Andriy Pyshnyi directly emphasized: “The NBU did not release the exchange rate. No. We did not return to a floating exchange rate regime. We are not even considering this option at the moment, given the structural currency deficit on the market and the available international reserves at the National Bank.”
Sense Bank Nationalization and the State’s Share (2023-2025)
After sanctions against the owners of Alfa-Bank (now Sense Bank) and an unsuccessful attempt to sell, the bank came under state ownership. This again increased the state’s share in the banking sector, although government and international partner policy envisions its gradual reduction. At the same time, on October 1, 2025, the Cabinet of Ministers announced the start of preparations for the privatization of state banks the first to go are Sense Bank and Ukrgasbank. Andriy Pyshnyi himself stated:
“The share that the state owns today is situational. And the increase was forced due to the nationalization of Sense Bank.

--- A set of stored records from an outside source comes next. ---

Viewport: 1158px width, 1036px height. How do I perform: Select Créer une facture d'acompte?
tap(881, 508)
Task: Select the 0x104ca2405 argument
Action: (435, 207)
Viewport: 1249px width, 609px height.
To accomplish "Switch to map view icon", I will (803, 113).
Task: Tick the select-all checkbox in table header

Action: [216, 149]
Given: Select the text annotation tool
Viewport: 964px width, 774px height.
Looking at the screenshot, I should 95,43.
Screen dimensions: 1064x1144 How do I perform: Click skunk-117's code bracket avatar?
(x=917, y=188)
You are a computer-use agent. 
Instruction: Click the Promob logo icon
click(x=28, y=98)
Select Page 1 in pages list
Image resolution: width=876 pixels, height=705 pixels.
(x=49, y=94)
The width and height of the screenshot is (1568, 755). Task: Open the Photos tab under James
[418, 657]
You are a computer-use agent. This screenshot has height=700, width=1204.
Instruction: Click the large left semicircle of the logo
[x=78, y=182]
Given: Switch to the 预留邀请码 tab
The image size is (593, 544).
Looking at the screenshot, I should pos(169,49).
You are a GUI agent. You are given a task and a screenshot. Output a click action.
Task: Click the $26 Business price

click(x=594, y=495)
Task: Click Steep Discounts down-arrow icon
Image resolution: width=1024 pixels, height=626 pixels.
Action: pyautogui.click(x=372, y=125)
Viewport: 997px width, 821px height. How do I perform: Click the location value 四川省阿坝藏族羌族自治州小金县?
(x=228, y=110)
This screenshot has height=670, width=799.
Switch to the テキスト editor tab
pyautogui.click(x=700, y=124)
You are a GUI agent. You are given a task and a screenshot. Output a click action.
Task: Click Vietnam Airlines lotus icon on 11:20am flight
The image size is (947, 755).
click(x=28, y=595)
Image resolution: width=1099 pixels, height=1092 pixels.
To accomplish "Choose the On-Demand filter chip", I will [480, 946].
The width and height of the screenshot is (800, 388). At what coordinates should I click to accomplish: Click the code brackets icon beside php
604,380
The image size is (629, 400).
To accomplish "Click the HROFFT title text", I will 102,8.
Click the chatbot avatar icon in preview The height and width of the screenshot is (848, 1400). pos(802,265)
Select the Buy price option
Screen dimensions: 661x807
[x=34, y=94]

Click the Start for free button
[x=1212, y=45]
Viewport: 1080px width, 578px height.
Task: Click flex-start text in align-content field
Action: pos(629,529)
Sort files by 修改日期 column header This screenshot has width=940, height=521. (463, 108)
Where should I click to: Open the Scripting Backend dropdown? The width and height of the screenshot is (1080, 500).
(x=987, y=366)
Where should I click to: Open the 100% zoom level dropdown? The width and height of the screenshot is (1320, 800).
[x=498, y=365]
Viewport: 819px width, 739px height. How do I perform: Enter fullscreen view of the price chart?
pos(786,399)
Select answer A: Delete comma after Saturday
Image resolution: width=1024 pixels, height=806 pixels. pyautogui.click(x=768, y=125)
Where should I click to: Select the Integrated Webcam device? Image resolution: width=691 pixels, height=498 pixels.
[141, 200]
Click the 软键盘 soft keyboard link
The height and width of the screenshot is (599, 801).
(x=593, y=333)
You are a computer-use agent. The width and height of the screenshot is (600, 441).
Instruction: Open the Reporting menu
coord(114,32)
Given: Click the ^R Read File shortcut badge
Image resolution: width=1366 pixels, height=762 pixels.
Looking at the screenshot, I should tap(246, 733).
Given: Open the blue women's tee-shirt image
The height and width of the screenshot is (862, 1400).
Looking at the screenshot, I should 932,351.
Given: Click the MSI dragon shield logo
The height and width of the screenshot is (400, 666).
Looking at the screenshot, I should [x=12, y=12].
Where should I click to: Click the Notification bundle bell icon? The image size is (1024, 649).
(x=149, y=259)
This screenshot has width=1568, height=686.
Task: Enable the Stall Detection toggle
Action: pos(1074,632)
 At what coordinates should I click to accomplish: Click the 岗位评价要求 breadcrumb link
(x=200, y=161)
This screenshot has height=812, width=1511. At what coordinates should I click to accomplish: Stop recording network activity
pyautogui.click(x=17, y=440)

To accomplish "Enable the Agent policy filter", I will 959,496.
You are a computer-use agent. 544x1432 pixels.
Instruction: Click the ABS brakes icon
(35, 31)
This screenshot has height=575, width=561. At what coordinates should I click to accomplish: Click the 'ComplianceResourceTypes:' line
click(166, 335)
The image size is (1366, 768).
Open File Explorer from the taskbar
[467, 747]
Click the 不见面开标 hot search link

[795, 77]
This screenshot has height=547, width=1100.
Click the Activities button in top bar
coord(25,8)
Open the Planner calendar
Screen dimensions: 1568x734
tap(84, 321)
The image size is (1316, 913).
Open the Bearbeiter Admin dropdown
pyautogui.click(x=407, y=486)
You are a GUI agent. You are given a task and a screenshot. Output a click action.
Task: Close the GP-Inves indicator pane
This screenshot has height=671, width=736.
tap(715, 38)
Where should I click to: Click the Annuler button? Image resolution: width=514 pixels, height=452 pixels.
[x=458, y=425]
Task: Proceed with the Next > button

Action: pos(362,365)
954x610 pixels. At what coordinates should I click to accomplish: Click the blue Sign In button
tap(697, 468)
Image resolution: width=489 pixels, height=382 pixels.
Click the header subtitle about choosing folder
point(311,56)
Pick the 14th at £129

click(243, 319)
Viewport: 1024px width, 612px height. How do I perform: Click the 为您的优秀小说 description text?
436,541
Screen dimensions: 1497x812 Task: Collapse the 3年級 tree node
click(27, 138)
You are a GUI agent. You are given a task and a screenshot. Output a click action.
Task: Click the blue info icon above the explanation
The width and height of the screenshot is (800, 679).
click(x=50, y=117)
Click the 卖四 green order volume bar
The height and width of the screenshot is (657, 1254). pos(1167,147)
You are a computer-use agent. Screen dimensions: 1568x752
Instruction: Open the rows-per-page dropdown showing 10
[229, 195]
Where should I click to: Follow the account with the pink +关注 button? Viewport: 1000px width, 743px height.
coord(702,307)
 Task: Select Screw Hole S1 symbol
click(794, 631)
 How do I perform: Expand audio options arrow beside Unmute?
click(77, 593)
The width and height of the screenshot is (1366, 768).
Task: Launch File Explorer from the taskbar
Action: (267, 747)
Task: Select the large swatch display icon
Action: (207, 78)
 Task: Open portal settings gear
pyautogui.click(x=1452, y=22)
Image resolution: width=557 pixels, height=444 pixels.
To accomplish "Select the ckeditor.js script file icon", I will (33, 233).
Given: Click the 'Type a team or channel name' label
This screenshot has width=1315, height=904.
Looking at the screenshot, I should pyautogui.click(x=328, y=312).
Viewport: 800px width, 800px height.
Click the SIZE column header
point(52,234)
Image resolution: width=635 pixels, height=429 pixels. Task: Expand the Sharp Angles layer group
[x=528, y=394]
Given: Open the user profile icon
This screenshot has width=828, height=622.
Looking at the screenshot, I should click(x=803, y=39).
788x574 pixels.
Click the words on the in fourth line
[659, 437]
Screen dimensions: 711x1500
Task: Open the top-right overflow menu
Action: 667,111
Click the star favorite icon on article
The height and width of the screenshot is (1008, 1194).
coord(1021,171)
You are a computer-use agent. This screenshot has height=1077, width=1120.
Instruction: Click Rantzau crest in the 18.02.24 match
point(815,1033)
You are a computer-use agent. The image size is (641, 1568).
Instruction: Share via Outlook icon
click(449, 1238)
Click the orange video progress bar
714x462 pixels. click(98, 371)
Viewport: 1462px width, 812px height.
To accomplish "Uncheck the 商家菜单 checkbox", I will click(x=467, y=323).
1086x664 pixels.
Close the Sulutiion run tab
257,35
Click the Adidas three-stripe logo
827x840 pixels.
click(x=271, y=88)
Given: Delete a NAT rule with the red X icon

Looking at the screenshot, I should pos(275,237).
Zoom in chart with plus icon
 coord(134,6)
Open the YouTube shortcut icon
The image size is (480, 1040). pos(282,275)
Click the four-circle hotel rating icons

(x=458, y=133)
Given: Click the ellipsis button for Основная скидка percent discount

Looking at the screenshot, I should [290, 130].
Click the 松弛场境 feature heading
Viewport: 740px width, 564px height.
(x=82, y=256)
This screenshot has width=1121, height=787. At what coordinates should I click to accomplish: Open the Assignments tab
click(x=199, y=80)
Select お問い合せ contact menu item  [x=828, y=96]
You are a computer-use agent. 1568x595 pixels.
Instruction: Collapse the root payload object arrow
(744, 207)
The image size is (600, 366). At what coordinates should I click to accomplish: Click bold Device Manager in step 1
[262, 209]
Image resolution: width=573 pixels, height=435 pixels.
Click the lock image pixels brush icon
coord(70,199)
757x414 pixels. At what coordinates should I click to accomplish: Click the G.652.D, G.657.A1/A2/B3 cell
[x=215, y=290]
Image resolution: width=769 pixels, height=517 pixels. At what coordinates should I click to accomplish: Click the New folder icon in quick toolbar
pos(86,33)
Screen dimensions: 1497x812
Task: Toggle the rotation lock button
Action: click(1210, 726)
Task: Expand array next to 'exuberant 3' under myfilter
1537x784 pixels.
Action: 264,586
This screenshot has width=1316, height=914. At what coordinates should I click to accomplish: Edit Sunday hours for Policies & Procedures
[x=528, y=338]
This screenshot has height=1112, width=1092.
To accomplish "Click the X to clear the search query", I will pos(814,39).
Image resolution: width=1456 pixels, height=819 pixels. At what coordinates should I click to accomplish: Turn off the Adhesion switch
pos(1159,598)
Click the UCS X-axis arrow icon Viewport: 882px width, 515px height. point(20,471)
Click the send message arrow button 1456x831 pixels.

Now Ukrgasbank and Sense Bank are first in line to start the privatization process.”
Stability and Focus on the Future
As of 2025, the Ukrainian banking system demonstrates stability, profitability, and a high level of resilience even in wartime conditions. The sector’s net profit, credit portfolio quality, and capital adequacy are at record levels, although risks related to the state’s share and the concentration of the portfolio in government bonds remain.
The main trend is the move toward European regulatory standards and gradual integration into the EU financial space.
The twenty-year history of the Ukrainian banking system is a chronicle of major ups, dramatic falls, decisive reforms, and a technological revolution. Each stage from foreign expansion and crisis to digitalization and wartime resilience laid the foundation for the current sector model: structured, controlled, and focused on the future. Ukrainian banks have undergone stress tests in the worst conditions. And today they enter a new stage with experience, institutional memory, and a clear vision of development.